Thursday, January 5, 2012
the compass
they tell me there are directions
– north, west up,
down and left.
but how can this be?
when no matter where I turn
I am always moving toward you.
there are maps that only the heart can read.
it will tell you that sometimes even the shortest distances
are immeasurable, are too much.
no one praises a heart of stone,
but I must confess that mine is granite,
lead and quartz,
weighted, heavy.
my being is always falling in your gravity
toward the earth, your touch
your heart.
– north, west up,
down and left.
but how can this be?
when no matter where I turn
I am always moving toward you.
there are maps that only the heart can read.

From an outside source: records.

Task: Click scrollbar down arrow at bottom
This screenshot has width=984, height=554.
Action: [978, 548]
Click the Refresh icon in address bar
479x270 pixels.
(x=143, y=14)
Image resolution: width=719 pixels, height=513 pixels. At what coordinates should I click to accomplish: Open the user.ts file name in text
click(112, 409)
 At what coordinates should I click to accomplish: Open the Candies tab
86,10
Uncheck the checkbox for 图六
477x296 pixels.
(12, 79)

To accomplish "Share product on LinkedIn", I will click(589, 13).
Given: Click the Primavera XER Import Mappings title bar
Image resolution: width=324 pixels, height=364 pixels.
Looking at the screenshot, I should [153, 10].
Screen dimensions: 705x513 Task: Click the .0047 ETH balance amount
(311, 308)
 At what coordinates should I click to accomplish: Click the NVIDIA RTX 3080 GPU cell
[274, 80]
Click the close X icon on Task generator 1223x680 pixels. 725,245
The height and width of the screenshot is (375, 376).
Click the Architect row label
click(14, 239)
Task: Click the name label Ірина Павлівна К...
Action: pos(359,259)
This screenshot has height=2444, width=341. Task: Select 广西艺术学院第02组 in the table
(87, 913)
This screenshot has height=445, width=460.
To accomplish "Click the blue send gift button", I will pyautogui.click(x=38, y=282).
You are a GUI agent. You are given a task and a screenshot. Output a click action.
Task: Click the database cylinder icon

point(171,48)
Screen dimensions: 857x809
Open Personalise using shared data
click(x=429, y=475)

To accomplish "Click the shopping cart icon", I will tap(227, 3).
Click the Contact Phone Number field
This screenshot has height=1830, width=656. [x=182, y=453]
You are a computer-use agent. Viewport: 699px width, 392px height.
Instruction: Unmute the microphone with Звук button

it will tell you that sometimes even the shortest distances
are immeasurable, are too much.
no one praises a heart of stone,
but I must confess that mine is granite,
lead and quartz,
weighted, heavy.
my being is always falling in your gravity
toward the earth, your touch
your heart.
Thursday, December 29, 2011
with you
the first time you held me
it was like a house burning
in the night.
and for the first time
the world around me
-illuminated only by fire
seemed black, immense
frightening.
the moon a pale seed
buried in the earth
with no more light, no more substance
than ghosts, than memory.
being with you meant
understanding being without you.
being without you was unbearable,
cold, immense
black
- a pain illuminated only by fire.
my heart was lost in it
as cool, as distant
as a nameless star.
nothing you could say
could call me back.
nothing could
convince me otherwise.
Tuesday, December 20, 2011
the flight
I left you today, love
though perhaps you didn’t notice.
I never left my bench,
never transgressed the garden wall.
still – for a moment – I was
as far from you as the first star.
I planned my escape as carefully
- as painstakingly – as any prisoner.
I crafted my wings from your stolen letters,
from clips and tape left unnoticed on the desk.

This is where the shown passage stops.